Results and Discussion

Figure 2 demonstrates that the proposed method can evaluate false-positiveness by detecting metastatic signals in the blood-suppressed images (a,b,c) and overlaying them on the vessel map (g,h,i) constructed using the blood-enhanced images (d,e,f). That is, if the metastatic signals of interest lie on the vessel map, there is little chance they turn out to be brain metastases (false positive signals). Figure 3 shows that the proposed method can detect brain metastases with high sensitivity while rejecting false positive signals. Unlike the case in Fig. 2, since the metastatic signals of interest in the blood-suppressed images (a,b,c) does not lie on the vessel map (g,h,i) constructed using the blood-enhanced image (d,e,f), there is a high probability that they turn out to be brain metastases.

Conclusion

We successfully demonstrated the feasibility of the novel, tumor-selective dual contrast 3D MRI to enhance detection sensitivity in brain metastases while achieving nearly zero false-positiveness.
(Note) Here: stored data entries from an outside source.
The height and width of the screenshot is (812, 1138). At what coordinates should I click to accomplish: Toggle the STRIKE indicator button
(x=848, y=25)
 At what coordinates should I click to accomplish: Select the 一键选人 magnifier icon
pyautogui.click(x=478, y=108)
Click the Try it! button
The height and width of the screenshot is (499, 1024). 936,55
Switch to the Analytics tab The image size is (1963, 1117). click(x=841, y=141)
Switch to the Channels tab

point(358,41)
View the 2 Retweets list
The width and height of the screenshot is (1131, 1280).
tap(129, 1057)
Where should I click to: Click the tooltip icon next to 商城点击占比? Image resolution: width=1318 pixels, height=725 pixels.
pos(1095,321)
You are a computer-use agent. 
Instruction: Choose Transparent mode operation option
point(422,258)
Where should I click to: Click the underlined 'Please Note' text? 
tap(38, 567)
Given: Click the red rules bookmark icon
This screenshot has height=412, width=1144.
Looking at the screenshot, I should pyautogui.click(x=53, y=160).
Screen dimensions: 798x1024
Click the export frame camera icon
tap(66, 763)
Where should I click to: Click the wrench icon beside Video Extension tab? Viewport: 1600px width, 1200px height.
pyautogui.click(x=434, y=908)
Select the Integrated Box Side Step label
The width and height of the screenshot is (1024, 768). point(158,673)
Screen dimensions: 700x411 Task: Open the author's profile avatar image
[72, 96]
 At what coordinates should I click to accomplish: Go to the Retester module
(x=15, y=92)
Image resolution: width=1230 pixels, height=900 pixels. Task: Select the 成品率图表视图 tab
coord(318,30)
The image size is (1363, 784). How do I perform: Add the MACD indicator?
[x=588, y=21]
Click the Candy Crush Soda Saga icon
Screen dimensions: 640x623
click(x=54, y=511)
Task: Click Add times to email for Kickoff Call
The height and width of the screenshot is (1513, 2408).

It is expected that the entire evaluation process for diagnosis can be made automatic and clinical studies in a large population of patients will be then facilitated in the future.

Acknowledgements

This research was supported by IBS-R015-D1 and the National Research Foundation of Korea (NRF) funded by the Ministry of Science (2016M3C7A1913844, NRF-2017R1A2B4012581).